誰もが本当に素晴らしい歌声だったのだが、その中でもやはり代表に選ばれた二人は別格だった。男性の日本代表となった馳平恵大さんは、歌詞もリズムもトリッキーで難しいUNISON SQUARE GARDENの「オリオンをなぞる」を、力んだり抜いたり、メリハリをつけながらパワフルな歌声を響かせた。ステージを広く使った堂々たるパフォーマンスも印象的だった。そして女性代表となったのは倉舘麻美さん。1stステージではSuperflyの「Bi-Li-Li Emotion」をパワフルに歌ったのだが、ファイナルではDestiny's Childの名バラード「Stand Up For Love」を披露。こちらも難しい曲だが、歌い始めは繊細に、曲が盛り上がるにつれてパワフルにハイトーンを響かせ、ソウルフルな声で会場を圧倒した。二人とも、オリジナルのモノマネではなく完全に曲を自分のものにして表現していたし、歌詞の世界が自然に伝わってくるところも素晴らしかった。

最後には、2013年フィンランドで開催された世界大会で優勝し世界チャンピオンになった田中照久さんが再度登場し、田中さんの歌手としてのメジャーデビューが決まったことが発表された。そしてさすがの完璧な歌唱力でさだまさしの「たいせつなひと」を披露し、決勝大会を締めくくった。

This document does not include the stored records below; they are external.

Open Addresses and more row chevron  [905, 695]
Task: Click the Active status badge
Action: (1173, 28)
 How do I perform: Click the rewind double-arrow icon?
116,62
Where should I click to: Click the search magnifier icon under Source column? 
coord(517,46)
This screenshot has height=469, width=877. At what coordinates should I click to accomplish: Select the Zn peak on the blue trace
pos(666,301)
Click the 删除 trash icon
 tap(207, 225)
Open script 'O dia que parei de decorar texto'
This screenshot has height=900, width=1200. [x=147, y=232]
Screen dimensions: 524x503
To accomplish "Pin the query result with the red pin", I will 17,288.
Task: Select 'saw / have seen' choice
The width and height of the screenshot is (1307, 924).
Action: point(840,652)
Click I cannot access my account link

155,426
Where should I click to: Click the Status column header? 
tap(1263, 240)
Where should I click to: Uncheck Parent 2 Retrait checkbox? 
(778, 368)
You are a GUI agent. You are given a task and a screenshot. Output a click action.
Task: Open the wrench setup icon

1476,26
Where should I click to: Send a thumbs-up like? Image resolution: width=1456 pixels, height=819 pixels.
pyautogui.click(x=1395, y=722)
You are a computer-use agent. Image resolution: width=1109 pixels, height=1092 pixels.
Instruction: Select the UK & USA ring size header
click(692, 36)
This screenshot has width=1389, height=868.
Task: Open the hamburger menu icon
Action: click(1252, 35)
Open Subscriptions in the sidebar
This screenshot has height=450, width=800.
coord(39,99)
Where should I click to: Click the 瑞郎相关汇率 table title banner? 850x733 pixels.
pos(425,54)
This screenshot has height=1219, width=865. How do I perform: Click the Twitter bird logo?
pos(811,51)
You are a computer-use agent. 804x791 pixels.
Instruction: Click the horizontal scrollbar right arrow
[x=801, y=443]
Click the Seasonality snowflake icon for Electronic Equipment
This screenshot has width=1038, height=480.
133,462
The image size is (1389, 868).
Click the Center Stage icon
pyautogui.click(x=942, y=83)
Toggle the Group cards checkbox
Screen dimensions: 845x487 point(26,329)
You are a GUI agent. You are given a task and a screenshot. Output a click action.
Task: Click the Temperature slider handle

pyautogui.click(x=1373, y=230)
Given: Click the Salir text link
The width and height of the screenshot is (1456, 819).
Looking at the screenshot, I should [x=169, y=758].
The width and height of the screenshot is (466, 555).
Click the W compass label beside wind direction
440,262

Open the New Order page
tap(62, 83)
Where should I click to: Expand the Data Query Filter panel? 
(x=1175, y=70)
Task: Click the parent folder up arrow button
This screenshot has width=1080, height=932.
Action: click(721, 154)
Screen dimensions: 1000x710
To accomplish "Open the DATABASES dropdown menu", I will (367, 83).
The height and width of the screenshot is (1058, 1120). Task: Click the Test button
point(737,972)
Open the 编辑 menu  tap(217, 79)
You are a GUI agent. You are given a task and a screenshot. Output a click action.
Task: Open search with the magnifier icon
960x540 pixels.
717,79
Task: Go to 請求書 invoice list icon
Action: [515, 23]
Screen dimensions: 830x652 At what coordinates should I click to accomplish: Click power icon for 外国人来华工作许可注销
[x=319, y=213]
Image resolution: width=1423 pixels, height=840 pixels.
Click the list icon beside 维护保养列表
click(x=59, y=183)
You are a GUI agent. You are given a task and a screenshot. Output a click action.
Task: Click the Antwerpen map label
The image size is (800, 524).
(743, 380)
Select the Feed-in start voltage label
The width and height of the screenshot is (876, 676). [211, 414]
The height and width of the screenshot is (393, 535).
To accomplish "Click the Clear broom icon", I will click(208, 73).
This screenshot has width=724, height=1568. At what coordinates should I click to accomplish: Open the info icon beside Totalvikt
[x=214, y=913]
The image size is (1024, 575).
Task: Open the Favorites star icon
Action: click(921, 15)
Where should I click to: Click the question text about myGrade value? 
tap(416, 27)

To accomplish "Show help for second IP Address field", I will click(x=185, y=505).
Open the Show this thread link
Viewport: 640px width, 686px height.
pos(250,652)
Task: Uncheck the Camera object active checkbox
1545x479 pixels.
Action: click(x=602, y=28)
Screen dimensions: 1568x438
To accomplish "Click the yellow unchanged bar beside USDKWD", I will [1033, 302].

代表となった二人は終了後、多くの人に記念撮影をせがまれたりTVのインタビューに応じるなど大忙しだったが、その中で馳平さんは「次の目標は世界で優勝すること。自分の色をもっと出せるようにしたいし、課題もあると思う。世界大会までしっかり取り組みたい」。また倉舘さんは「まだ実感はわかないが、今まで応援してくれた人たち、大切な人のために頑張って歌いたい。世界大会では日本の文化を伝えられたらうれしい」とそれぞれ抱負を語っていた。

馳平恵大さんと倉舘麻美さんが日本代表として出場するKWC 2014世界大会は、11月13日~15日、スウェーデンのストックホルムにあるSolidaritet Arenaで開催される。